Relationships between bat occupancy and habitat and landscape structure along a savanna, woodland, forest gradient in the Missouri Ozarks

2015 
Many land-management agencies are restoring savannas and woodlands using prescribed fire and forest thinning, and information is needed on how wildlife species respond to these management activities. Our objectives were to evaluate support for relationships of bat site occupancy with vegetation structure and management and landscape composition and structure across a gradient of savanna to forest in the Missouri Ozark Highlands, USA. We selected study sites that were actively managed for savanna and woodland conditions and control areas on similar landforms that had succeeded to closed-canopy forest.
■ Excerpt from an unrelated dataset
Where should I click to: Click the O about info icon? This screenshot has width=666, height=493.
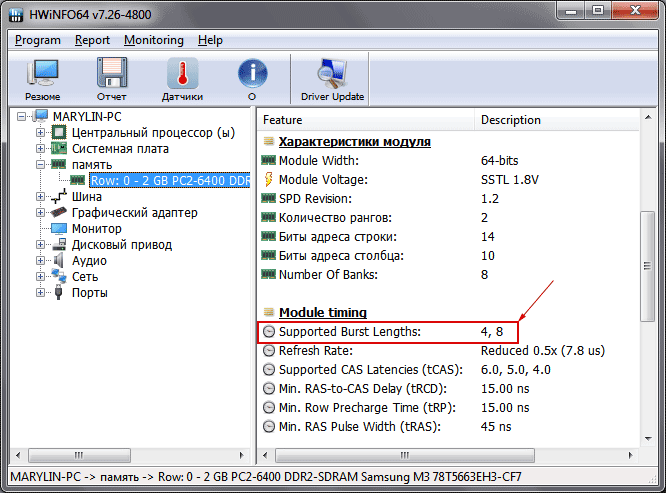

We used Anabat detectors to survey bats during the summers of 2010, 2011, and 2012. We fit single-species site-occupancy models to estimate detection probability and site occupancy. We evaluated a priori hypotheses in an information theoretic approach by evaluating support for candidate models that included habitat, landscape, and management effects. Site occupancy of evening bats (Nycticeius humeralis) was negatively related to poletimber and sawtimber density and positively related to fire frequency, while northern long-eared bat (Myotis septentrionalis) site occupancy was positively related to poletimber density and negatively related to understory stem densities. Site occupancy of big brown bats (Eptesicus fuscus), eastern red bats (Lasiurus borealis), and tri-colored bats (Perimyotis subflavus) were mostly not related to local vegetation structure and site occupancy was high across the savanna, woodland, forest gradient. We found more consistent and larger effect sizes for landscape-scale than for habitat-scale relationships; therefore, land managers should be cognizant of large-scale patterns in land cover when making local management decisions for these species. Published 2014. This article is a U.S. Government work and is in the public domain in the USA.